Sunday, August 01, 2004

Busch report on Novartis/Berkeley research arrangement

Under the Bayh-Dole Act of 1980, a university may grant an exclusive or non-exclusive license to patents obtained with federal funding, subject to certain rights of the funding agency. The idea is that the university is to identify the best entity to commercialize the invention, with preference to be given to small, American companies. In the Novartis/Berkeley arrangment, Novartis was given the right of first refusal over inventions of an academic department, including those obtained with federal funds. In effect, the decision-making capacity about licensing resided with Novartis, not with Berkeley. Neither Novartis, nor the successor-in-interest, Syngenta, are small American companies.

I had written about the Novartis/Berkeley interaction in "Implicitly Zurko," Intellectual Property Today, p. 22 (July 1999), and in "The Things We Lean On Are Things That Don't Last," Intellectual Property Today (February 2003), both available on LEXIS.

A review by Michigan State University sociology Professor Lawrence Busch (who lead a group of 10 people at MSU) is scheduled for release on August 1, 2004.
[available: http://www.berkeley.edu/news/media/releases/2004/07/external_novartis_review.pdf]

It appears that the Busch report may have overlooked issues that I raised in my 1999 article.


From San Francisco Chronicle. Saturday, July 31, 2004.

BERKELEY/Probe of research pact at Cal released/While no harm was done, avoiding such deals in future urged
Charles Burress, Chronicle Staff Writer


UC Berkeley's $25 million deal with the giant Novartis drug company, a lightning-rod symbol of corporate sponsorship of university research, did not wreak the harm feared by critics, but such broad agreements should be avoided, according to a long-awaited independent review.
While the report found that the deal did not compromise research, it did find there was "little doubt" the pact played a role in another controversy that cast a cloud over the university -- the denial of tenure to Assistant Professor Ignacio Chapela, a vocal critic of the agreement.
"The greatest hopes of its supporters and the greatest fears of its detractors have not come to pass," notes the 188-page report written by Michigan State University sociology Professor Lawrence Busch. He led a team of 10 Michigan State researchers commissioned by the Berkeley faculty and funded by the Berkeley campus.
Supporters said at the time that the 1998 deal could generate
important licensing and patent breakthroughs, and provide much-needed funding at a time when public support for higher education was declining.
The study found Novartis did not license any research stemming from the pact. Funding for plant biology at Cal rose significantly under the contract, but the report found another biology department at Berkeley and one at Michigan without such a contract also saw significant income jumps during the same period.
The review, which took two years, is scheduled to be released
Sunday.
The five-year deal, which offered $25 million to Cal's Department of Plant and Microbial Biology for research and operations, drew heavy criticism from those who saw the university selling itself to commercial interests.
It played prominently in the "The Kept University," an article in the
March 2000 issue of Atlantic magazine.
The sponsor was Novartis' research arm, Novartis Agricultural
Discovery Institute, later taken over by Swiss-based Syngenta.
Novartis opened its databases to Berkeley and was given seats on the department's research-review committee and first rights to bid on
licensing research from the department -- even that sponsored by
government funds.
The report said the contract, which expired in November, was "not
far from the norm" for corporate-academic cooperation but for two key features:

--> the questionable first-access to research that Novartis didn't finance and
--> the involvement of an entire university department.

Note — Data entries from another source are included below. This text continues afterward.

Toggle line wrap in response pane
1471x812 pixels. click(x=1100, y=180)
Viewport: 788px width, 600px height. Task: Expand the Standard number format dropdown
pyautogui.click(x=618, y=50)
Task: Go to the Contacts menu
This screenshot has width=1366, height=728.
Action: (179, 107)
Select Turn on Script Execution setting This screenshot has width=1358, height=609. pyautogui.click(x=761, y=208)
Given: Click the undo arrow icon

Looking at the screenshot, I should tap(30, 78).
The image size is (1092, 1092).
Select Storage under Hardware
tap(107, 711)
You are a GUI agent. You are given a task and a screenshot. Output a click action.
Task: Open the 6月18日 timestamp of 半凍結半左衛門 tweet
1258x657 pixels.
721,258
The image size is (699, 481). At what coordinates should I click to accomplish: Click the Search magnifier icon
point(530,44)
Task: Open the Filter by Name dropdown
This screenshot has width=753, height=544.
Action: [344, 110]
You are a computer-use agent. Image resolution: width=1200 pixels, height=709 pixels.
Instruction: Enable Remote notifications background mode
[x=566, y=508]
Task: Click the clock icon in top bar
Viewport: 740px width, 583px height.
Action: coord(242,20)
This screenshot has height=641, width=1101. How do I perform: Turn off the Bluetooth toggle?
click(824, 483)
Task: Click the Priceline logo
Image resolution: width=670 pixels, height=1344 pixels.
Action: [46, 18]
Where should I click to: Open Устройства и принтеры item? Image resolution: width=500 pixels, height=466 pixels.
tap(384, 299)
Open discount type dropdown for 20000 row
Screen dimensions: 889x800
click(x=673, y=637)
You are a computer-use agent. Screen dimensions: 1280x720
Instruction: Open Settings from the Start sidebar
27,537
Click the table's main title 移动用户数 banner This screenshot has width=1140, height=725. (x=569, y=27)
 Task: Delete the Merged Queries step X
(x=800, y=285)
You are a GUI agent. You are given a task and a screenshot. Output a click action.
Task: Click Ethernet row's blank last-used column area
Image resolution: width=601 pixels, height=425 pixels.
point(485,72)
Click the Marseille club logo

Some faculty members and graduate students within UC Berkeley's
College of Natural Resources, which includes the plant biology department, felt tainted by the association, and there is "little rationale" for such a department-wide approach, according the report.

The report recommends that Cal avoid such arrangements in the
future.

Chapela, who chaired the College of Natural Resources' executive
committee, was a leading critic of the deal. The report details the
unusual process by which he lost his tenure bid despite a 32-1 vote in favor of tenure by his faculty colleagues in the environmental science,policy and management department and unanimous approval by a
five-member ad hoc tenure committee.
(...)
In a prepared statement, Executive Vice Chancellor and Provost Paul
Gray said the report "provides data to show that the (plant and microbial biology) department is healthier today than it was before the agreement was put into place." He noted an increase in funding from other sources
and a rise in graduate student applications.
(...)

Anne MacLachlan, a researcher for the Center for Studies in Higher
Education and the campus liaison to the study group at Michigan State, said she concurred with the report's conclusions, though she faulted it for some minor errors.
She also criticized the report for not placing greater emphasis on the secrecy surrounding the formation of the agreement, one reason "why the faculty was so angry" about it.
The report's conclusion that research and academic integrity was not contaminated echoed the results of an earlier internal review by the Office of the Vice Chancellor for Research released in January 2003. A June 2001 article in the Chronicle of Higher Education also reported that none of dozens of people interviewed could cite an instance of research compromised by the deal.